* _Problem details_
Every entry needs to be given again exactly as it reads.

* _Dataset entries_
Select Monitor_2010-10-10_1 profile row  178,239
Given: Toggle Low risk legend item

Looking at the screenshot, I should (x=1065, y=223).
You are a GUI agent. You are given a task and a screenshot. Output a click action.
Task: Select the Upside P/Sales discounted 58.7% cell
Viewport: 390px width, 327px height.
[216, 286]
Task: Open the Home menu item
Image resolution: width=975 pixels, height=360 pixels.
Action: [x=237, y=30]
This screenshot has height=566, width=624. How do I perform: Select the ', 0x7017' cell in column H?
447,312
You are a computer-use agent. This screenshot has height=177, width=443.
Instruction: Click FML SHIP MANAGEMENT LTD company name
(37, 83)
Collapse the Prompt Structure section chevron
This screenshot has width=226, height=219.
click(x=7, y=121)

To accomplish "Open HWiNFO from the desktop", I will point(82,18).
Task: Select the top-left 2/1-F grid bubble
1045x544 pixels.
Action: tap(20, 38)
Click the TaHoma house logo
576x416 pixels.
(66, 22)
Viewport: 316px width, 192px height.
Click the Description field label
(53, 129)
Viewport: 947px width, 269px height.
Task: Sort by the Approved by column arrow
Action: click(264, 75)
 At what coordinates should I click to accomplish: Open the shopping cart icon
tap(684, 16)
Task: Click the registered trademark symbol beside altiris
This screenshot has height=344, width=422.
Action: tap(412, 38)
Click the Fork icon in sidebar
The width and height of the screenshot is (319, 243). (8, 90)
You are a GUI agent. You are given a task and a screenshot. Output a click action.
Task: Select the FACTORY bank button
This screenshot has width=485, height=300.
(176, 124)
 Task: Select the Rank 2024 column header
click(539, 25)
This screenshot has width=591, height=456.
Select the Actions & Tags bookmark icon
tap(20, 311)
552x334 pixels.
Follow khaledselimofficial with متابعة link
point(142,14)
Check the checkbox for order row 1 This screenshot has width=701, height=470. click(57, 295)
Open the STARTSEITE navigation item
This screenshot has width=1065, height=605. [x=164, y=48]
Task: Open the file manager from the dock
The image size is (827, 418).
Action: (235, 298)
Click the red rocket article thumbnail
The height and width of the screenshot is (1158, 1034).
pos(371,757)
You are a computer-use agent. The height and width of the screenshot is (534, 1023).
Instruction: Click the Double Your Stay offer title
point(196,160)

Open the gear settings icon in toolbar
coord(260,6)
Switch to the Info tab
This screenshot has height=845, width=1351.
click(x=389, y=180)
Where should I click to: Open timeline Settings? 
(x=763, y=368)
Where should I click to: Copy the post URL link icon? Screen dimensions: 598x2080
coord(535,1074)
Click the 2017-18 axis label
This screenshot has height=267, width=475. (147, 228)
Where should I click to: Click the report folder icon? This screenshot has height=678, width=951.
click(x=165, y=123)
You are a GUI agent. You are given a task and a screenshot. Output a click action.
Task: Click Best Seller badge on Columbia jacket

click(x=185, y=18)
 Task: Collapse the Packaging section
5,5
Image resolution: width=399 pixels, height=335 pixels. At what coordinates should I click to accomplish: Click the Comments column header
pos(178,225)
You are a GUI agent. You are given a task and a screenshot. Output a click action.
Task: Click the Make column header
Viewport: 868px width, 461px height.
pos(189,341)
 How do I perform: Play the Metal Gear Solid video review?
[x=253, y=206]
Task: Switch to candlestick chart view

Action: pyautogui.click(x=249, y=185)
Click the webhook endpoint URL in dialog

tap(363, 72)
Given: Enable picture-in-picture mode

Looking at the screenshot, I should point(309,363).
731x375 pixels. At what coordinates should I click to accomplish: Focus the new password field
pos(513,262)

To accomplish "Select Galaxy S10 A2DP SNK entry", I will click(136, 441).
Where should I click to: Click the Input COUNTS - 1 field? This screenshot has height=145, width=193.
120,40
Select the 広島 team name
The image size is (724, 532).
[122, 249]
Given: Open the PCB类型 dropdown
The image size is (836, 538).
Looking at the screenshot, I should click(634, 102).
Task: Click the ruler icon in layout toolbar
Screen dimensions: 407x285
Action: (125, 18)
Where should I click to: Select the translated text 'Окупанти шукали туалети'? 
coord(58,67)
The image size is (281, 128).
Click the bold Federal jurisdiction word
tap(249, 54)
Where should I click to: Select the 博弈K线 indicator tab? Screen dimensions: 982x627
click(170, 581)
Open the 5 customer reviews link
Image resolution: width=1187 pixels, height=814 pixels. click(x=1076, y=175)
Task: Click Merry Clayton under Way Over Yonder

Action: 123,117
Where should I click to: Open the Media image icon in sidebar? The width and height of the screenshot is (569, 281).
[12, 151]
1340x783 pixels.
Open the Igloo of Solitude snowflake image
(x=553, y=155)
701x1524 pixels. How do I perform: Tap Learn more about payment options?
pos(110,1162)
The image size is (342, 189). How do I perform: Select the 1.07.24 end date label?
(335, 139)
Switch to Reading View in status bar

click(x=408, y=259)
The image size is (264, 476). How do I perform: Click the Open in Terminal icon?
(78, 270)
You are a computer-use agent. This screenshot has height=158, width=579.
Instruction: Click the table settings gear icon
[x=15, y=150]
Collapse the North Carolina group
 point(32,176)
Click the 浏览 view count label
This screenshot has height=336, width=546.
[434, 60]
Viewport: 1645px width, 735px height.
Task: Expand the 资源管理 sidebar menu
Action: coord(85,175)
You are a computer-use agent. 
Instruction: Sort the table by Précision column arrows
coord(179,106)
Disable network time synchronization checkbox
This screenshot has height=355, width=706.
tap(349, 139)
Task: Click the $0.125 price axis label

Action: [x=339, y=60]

* _Exercise solution_
Select Monitor_2010-10-10_1 profile row  178,239
Given: Toggle Low risk legend item

Looking at the screenshot, I should (x=1065, y=223).
You are a GUI agent. You are given a task and a screenshot. Output a click action.
Task: Select the Upside P/Sales discounted 58.7% cell
Viewport: 390px width, 327px height.
[216, 286]
Task: Open the Home menu item
Image resolution: width=975 pixels, height=360 pixels.
Action: [x=237, y=30]
This screenshot has height=566, width=624. How do I perform: Select the ', 0x7017' cell in column H?
447,312
You are a computer-use agent. This screenshot has height=177, width=443.
Instruction: Click FML SHIP MANAGEMENT LTD company name
(37, 83)
Collapse the Prompt Structure section chevron
This screenshot has width=226, height=219.
click(x=7, y=121)

To accomplish "Open HWiNFO from the desktop", I will point(82,18).
Task: Select the top-left 2/1-F grid bubble
1045x544 pixels.
Action: tap(20, 38)
Click the TaHoma house logo
576x416 pixels.
(66, 22)
Viewport: 316px width, 192px height.
Click the Description field label
(53, 129)
Viewport: 947px width, 269px height.
Task: Sort by the Approved by column arrow
Action: click(264, 75)
 At what coordinates should I click to accomplish: Open the shopping cart icon
tap(684, 16)
Task: Click the registered trademark symbol beside altiris
This screenshot has height=344, width=422.
Action: tap(412, 38)
Click the Fork icon in sidebar
The width and height of the screenshot is (319, 243). (8, 90)
You are a GUI agent. You are given a task and a screenshot. Output a click action.
Task: Select the FACTORY bank button
This screenshot has width=485, height=300.
(176, 124)
 Task: Select the Rank 2024 column header
click(539, 25)
This screenshot has width=591, height=456.
Select the Actions & Tags bookmark icon
tap(20, 311)
552x334 pixels.
Follow khaledselimofficial with متابعة link
point(142,14)
Check the checkbox for order row 1 This screenshot has width=701, height=470. click(57, 295)
Open the STARTSEITE navigation item
This screenshot has width=1065, height=605. [x=164, y=48]
Task: Open the file manager from the dock
The image size is (827, 418).
Action: (235, 298)
Click the red rocket article thumbnail
The height and width of the screenshot is (1158, 1034).
pos(371,757)
You are a computer-use agent. The height and width of the screenshot is (534, 1023).
Instruction: Click the Double Your Stay offer title
point(196,160)

Open the gear settings icon in toolbar
coord(260,6)
Switch to the Info tab
This screenshot has height=845, width=1351.
click(x=389, y=180)
Where should I click to: Open timeline Settings? 
(x=763, y=368)
Where should I click to: Copy the post URL link icon? Screen dimensions: 598x2080
coord(535,1074)
Click the 2017-18 axis label
This screenshot has height=267, width=475. (147, 228)
Where should I click to: Click the report folder icon? This screenshot has height=678, width=951.
click(x=165, y=123)
You are a GUI agent. You are given a task and a screenshot. Output a click action.
Task: Click Best Seller badge on Columbia jacket

click(x=185, y=18)
 Task: Collapse the Packaging section
5,5
Image resolution: width=399 pixels, height=335 pixels. At what coordinates should I click to accomplish: Click the Comments column header
pos(178,225)
You are a GUI agent. You are given a task and a screenshot. Output a click action.
Task: Click the Make column header
Viewport: 868px width, 461px height.
pos(189,341)
 How do I perform: Play the Metal Gear Solid video review?
[x=253, y=206]
Task: Switch to candlestick chart view

Action: pyautogui.click(x=249, y=185)
Click the webhook endpoint URL in dialog

tap(363, 72)
Given: Enable picture-in-picture mode

Looking at the screenshot, I should point(309,363).
731x375 pixels. At what coordinates should I click to accomplish: Focus the new password field
pos(513,262)

To accomplish "Select Galaxy S10 A2DP SNK entry", I will click(136, 441).
Where should I click to: Click the Input COUNTS - 1 field? This screenshot has height=145, width=193.
120,40
Select the 広島 team name
The image size is (724, 532).
[122, 249]
Given: Open the PCB类型 dropdown
The image size is (836, 538).
Looking at the screenshot, I should click(634, 102).
Task: Click the ruler icon in layout toolbar
Screen dimensions: 407x285
Action: (125, 18)
Where should I click to: Select the translated text 'Окупанти шукали туалети'? 
coord(58,67)
The image size is (281, 128).
Click the bold Federal jurisdiction word
tap(249, 54)
Where should I click to: Select the 博弈K线 indicator tab? Screen dimensions: 982x627
click(170, 581)
Open the 5 customer reviews link
Image resolution: width=1187 pixels, height=814 pixels. click(x=1076, y=175)
Task: Click Merry Clayton under Way Over Yonder

Action: 123,117
Where should I click to: Open the Media image icon in sidebar? The width and height of the screenshot is (569, 281).
[12, 151]
1340x783 pixels.
Open the Igloo of Solitude snowflake image
(x=553, y=155)
701x1524 pixels. How do I perform: Tap Learn more about payment options?
pos(110,1162)
The image size is (342, 189). How do I perform: Select the 1.07.24 end date label?
(335, 139)
Switch to Reading View in status bar

click(x=408, y=259)
The image size is (264, 476). How do I perform: Click the Open in Terminal icon?
(78, 270)
You are a computer-use agent. This screenshot has height=158, width=579.
Instruction: Click the table settings gear icon
[x=15, y=150]
Collapse the North Carolina group
 point(32,176)
Click the 浏览 view count label
This screenshot has height=336, width=546.
[434, 60]
Viewport: 1645px width, 735px height.
Task: Expand the 资源管理 sidebar menu
Action: coord(85,175)
You are a computer-use agent. 
Instruction: Sort the table by Précision column arrows
coord(179,106)
Disable network time synchronization checkbox
This screenshot has height=355, width=706.
tap(349, 139)
Task: Click the $0.125 price axis label

Action: [x=339, y=60]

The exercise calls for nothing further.